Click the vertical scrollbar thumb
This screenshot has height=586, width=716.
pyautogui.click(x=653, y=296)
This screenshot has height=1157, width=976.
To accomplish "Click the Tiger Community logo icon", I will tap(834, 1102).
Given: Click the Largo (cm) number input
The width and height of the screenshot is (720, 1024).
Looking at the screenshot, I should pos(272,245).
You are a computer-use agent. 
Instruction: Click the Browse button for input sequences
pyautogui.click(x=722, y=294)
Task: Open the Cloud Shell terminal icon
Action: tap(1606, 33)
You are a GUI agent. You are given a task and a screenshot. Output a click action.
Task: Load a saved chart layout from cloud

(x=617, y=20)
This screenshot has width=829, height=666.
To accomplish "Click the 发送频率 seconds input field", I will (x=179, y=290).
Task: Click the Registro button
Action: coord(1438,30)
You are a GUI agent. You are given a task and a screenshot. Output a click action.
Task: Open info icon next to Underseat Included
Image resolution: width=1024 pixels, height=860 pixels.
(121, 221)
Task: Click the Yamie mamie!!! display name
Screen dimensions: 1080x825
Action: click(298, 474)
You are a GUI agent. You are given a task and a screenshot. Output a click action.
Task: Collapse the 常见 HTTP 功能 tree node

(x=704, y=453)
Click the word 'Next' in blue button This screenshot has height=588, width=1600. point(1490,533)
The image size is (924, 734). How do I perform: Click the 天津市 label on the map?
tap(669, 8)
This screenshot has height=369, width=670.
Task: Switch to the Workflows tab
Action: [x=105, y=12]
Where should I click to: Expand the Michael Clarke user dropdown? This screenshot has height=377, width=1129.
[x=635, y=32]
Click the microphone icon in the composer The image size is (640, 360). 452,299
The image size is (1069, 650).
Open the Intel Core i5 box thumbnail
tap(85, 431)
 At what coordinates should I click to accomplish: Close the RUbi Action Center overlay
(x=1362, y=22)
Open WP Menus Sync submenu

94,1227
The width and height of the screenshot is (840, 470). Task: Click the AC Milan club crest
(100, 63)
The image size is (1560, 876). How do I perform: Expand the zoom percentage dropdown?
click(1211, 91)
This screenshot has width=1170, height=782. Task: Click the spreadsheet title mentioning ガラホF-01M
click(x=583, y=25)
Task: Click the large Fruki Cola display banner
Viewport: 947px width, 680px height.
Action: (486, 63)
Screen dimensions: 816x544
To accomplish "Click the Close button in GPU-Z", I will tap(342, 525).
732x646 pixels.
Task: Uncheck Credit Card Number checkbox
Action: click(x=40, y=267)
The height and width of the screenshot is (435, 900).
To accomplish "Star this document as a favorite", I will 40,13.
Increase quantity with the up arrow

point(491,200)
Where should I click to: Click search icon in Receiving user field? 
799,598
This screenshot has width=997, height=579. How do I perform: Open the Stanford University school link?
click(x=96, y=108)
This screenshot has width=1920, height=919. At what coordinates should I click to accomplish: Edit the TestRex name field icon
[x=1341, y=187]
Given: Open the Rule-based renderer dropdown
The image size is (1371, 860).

_____

_TASK TO COMPLETE_
Print the full listing verbatim. Leave nothing out.

_RESPONSE TO THE TASK_
Click the vertical scrollbar thumb
This screenshot has height=586, width=716.
pyautogui.click(x=653, y=296)
This screenshot has height=1157, width=976.
To accomplish "Click the Tiger Community logo icon", I will tap(834, 1102).
Given: Click the Largo (cm) number input
The width and height of the screenshot is (720, 1024).
Looking at the screenshot, I should pos(272,245).
You are a computer-use agent. 
Instruction: Click the Browse button for input sequences
pyautogui.click(x=722, y=294)
Task: Open the Cloud Shell terminal icon
Action: tap(1606, 33)
You are a GUI agent. You are given a task and a screenshot. Output a click action.
Task: Load a saved chart layout from cloud

(x=617, y=20)
This screenshot has width=829, height=666.
To accomplish "Click the 发送频率 seconds input field", I will (x=179, y=290).
Task: Click the Registro button
Action: coord(1438,30)
You are a GUI agent. You are given a task and a screenshot. Output a click action.
Task: Open info icon next to Underseat Included
Image resolution: width=1024 pixels, height=860 pixels.
(121, 221)
Task: Click the Yamie mamie!!! display name
Screen dimensions: 1080x825
Action: click(298, 474)
You are a GUI agent. You are given a task and a screenshot. Output a click action.
Task: Collapse the 常见 HTTP 功能 tree node

(x=704, y=453)
Click the word 'Next' in blue button This screenshot has height=588, width=1600. point(1490,533)
The image size is (924, 734). How do I perform: Click the 天津市 label on the map?
tap(669, 8)
This screenshot has height=369, width=670.
Task: Switch to the Workflows tab
Action: [x=105, y=12]
Where should I click to: Expand the Michael Clarke user dropdown? This screenshot has height=377, width=1129.
[x=635, y=32]
Click the microphone icon in the composer The image size is (640, 360). 452,299
The image size is (1069, 650).
Open the Intel Core i5 box thumbnail
tap(85, 431)
 At what coordinates should I click to accomplish: Close the RUbi Action Center overlay
(x=1362, y=22)
Open WP Menus Sync submenu

94,1227
The width and height of the screenshot is (840, 470). Task: Click the AC Milan club crest
(100, 63)
The image size is (1560, 876). How do I perform: Expand the zoom percentage dropdown?
click(1211, 91)
This screenshot has width=1170, height=782. Task: Click the spreadsheet title mentioning ガラホF-01M
click(x=583, y=25)
Task: Click the large Fruki Cola display banner
Viewport: 947px width, 680px height.
Action: (486, 63)
Screen dimensions: 816x544
To accomplish "Click the Close button in GPU-Z", I will tap(342, 525).
732x646 pixels.
Task: Uncheck Credit Card Number checkbox
Action: click(x=40, y=267)
The height and width of the screenshot is (435, 900).
To accomplish "Star this document as a favorite", I will 40,13.
Increase quantity with the up arrow

point(491,200)
Where should I click to: Click search icon in Receiving user field? 
799,598
This screenshot has width=997, height=579. How do I perform: Open the Stanford University school link?
click(x=96, y=108)
This screenshot has width=1920, height=919. At what coordinates should I click to accomplish: Edit the TestRex name field icon
[x=1341, y=187]
Given: Open the Rule-based renderer dropdown
The image size is (1371, 860).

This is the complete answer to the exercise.